Original Link: http://exiledonline.com/koch-industries-lackeys-admit-to-manipulating-oil-prices-and-gloat-about-it-too/
By Yasha Levine
Last week, I wrote that Kochs Industries’ recent fight against financial regulation and aggressive defense of unregulated derivatives via the “Enron Loophole” was a clear sign that the company was using its position as a large-scale marketer of oil and other energy commodities to manipulate prices.
Well, thanks to recent reporting by Lee Fang, we now know this for a fact. Traders working for Koch Industries not only gave PowerPoint presentations outlining their plans to drive up the price of oil, but openly boasted about gaming the market in the business press.
Their methods weren’t that different from the ones used by Enron to boost the price of electricity: instead of shutting down power plants, Koch Industries siphons millions of gallons of oil into storage tanks. ThinkProgress’ Lee Fang writes:
In 2008, Koch called attention to itself for “contango” oil market manipulation. A commodity market is said to be in contango when future prices are expected to rise, that is, when demand is expected to outstrip supply. Big banks and companies like Koch employ a contango strategy by buying up oil and storing it in massive containers both on land and offshore to lock in the oil for sale later at a set price. In December of 2008, Koch leased “four supertankers to hold oil in the U.S. Gulf Coast to take advantage of rising prices in the months ahead.” Writing about Koch’s contango efforts to artificially drive down supply, Fortune magazine writer Jon Birger noted they could be raising “gasoline prices by anywhere from 20 to 40 cents a gallon” at the time. Speaking with the Business Times, Koch executive David Chang even boasted that falling crude prices in 2008 provided an opportunity remove oil from the market for future delivery:
CHANG: The drop in crude oil prices from more than US$145 per barrel in July 2008 to less than US$35 per barrel in December 2008 has presented opportunities for companies such as ours.
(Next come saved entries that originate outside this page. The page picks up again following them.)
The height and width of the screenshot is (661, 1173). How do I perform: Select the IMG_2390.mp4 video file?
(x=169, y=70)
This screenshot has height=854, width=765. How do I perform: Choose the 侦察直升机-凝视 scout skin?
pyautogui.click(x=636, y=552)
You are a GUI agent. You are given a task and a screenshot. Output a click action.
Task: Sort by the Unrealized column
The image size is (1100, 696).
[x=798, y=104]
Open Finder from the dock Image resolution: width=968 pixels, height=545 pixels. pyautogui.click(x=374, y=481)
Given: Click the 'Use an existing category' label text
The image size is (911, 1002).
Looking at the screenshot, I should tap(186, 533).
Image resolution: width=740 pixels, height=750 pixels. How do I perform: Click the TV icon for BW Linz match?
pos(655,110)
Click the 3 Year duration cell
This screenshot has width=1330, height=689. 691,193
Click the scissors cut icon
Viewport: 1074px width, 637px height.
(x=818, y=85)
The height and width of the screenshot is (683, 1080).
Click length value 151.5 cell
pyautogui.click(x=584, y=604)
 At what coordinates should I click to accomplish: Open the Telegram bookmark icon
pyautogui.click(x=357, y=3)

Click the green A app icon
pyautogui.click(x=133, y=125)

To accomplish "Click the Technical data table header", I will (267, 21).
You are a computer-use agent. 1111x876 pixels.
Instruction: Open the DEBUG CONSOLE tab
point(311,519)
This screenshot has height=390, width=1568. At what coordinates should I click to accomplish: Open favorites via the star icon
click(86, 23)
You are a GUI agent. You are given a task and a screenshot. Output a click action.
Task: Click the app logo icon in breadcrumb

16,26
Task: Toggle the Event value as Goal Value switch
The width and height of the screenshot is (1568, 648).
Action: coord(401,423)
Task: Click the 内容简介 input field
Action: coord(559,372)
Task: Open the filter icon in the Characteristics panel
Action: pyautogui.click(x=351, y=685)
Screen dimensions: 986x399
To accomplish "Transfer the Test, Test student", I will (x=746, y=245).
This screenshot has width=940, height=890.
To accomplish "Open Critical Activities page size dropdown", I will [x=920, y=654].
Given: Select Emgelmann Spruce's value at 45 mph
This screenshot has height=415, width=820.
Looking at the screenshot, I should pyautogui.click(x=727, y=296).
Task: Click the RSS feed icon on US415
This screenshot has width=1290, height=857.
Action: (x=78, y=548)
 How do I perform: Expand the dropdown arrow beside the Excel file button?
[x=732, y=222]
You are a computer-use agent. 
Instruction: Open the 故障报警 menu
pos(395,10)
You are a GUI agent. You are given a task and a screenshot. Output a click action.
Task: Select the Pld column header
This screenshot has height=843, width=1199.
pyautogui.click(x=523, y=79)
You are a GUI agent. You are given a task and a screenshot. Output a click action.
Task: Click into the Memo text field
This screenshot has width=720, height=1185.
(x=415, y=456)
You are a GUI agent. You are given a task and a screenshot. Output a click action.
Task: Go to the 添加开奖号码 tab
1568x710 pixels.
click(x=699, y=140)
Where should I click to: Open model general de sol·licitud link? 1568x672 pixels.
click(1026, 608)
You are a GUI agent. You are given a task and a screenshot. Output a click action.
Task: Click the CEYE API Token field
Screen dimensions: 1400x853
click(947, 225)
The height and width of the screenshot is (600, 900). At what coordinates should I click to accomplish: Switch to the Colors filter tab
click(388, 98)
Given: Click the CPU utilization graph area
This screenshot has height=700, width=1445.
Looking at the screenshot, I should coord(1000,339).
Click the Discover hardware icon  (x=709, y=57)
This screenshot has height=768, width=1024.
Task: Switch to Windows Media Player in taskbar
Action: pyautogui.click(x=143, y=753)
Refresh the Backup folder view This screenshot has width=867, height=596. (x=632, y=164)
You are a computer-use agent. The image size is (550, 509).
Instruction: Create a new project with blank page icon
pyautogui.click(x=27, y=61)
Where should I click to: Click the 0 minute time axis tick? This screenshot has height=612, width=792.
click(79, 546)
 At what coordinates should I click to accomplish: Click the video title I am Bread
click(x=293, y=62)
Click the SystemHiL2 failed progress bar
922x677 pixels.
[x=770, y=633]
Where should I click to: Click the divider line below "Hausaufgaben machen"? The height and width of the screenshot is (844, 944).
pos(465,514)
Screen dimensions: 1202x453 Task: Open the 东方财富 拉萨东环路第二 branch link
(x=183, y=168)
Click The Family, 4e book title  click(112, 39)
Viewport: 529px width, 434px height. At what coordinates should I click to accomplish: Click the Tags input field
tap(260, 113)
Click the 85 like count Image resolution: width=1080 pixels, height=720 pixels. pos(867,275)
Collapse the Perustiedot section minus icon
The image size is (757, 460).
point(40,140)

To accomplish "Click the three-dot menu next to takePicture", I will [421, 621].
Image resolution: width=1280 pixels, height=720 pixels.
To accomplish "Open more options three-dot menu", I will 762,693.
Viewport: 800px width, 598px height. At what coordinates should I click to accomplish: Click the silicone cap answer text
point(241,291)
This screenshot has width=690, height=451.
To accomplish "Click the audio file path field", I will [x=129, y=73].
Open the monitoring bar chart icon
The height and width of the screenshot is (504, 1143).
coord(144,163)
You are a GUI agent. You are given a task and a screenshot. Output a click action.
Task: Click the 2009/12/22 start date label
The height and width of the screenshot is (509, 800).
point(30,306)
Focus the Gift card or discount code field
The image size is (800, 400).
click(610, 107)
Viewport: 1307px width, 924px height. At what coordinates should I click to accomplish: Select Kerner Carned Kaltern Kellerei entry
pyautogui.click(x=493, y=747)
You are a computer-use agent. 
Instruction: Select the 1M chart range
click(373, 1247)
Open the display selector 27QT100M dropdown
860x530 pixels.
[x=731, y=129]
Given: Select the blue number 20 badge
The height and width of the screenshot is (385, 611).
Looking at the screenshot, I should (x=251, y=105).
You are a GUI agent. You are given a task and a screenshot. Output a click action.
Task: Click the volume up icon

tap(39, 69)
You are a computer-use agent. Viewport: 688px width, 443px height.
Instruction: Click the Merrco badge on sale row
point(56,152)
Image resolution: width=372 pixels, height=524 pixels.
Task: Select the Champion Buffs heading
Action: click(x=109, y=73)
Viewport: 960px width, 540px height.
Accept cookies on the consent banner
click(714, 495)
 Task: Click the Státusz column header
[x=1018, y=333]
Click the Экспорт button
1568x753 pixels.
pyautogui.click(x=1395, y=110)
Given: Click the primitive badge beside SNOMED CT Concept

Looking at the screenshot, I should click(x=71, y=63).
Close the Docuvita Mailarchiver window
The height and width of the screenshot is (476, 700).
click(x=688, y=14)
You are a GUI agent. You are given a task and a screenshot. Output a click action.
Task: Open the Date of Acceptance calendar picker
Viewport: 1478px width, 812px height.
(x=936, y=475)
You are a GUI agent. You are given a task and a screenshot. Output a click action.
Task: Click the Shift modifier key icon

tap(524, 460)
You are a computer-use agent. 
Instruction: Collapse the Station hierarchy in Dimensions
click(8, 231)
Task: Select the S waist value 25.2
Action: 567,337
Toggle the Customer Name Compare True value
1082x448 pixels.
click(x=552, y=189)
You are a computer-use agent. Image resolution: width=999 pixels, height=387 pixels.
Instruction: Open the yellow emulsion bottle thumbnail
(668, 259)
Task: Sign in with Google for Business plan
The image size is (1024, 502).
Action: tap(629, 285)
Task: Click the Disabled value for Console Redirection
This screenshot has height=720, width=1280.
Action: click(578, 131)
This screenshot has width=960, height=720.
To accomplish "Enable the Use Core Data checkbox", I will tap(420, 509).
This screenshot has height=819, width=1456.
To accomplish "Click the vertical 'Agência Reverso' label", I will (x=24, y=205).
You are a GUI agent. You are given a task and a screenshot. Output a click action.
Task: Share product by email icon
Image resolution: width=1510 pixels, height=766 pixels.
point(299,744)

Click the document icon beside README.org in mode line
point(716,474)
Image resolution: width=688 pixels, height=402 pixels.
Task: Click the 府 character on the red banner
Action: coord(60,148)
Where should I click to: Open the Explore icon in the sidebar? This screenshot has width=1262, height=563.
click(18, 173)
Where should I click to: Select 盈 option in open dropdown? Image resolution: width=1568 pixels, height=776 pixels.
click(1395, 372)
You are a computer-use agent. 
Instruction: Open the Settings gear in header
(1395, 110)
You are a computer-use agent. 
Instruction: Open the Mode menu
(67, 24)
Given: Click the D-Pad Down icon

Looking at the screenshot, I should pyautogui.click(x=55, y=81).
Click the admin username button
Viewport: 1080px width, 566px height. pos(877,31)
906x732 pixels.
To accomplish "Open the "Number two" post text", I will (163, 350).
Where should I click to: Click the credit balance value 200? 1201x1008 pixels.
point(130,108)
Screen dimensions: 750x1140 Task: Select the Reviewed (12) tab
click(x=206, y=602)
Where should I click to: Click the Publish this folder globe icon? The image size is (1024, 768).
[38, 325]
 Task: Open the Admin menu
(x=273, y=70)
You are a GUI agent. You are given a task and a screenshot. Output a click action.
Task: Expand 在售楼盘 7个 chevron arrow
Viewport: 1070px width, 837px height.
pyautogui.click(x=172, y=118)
In the physical business, purchases of crude oil from producers and storing offshore in tankers allow us to benefit from the contango market where crude prices are higher for future delivery than for prompt delivery.
Yep, I guess all the speculatory fraud apologists at Cato are totally right. There’s nothing evil or sinister about billionaires who physically hoard oil supplies to drive up prices. No sir, nothing wrong with it. It’s all a necessary part of the new market economy, where speculators, billionaires, small farmers, young professionals and nice old pensioners all come together in harmony to find prosperity and happiness. Sure, commodities might come with a built-in billionaire tax. But so what? We can’t expect a free capitalistic society to be free. It costs an extra buck or two per gallon.
Here’s one more bit from Fang’s piece:
In recent weeks, gas prices around the country have surged to levels unseen since the 2008 oil spike. However, market fundamentals are not driving the nearly $4.00/gallon gas prices. In fact, under the Obama administration, oil production is at record highs and there is adequate global supply of crude. As Commodity Futures Trading Commission (CFTC) commissioner Bart Chilton has explained, rampant oil speculation, which is at its highest level on record right now, is to blame for current prices.
To put it another way: Forget what you learned about supply and demand. Everyone agrees the oil market is more rigged than a truckstop slot machine.
This is why I’ve always been skeptical of the peak oil crowd. Their constant hysteria and focus on dwindling oil supplies—which they say will be tapped out very soon, plunging us into a post-apocalyptic world filled with roving bands of cannibals, dirty midgets, a gold-based economy, dehydrated veggies and Thunderdome entertainment—works only to the benefit of market manipulators like the Kochs. It helps reinforce in the popular mind the idea that today’s astronomical oil prices are somehow linked to scarcity and dwindling world oil reserves–which of course they are not.
Try searching the Internet for information on the oil market. Peak oil theories will be on 7 out of 10 pages you’ll hit.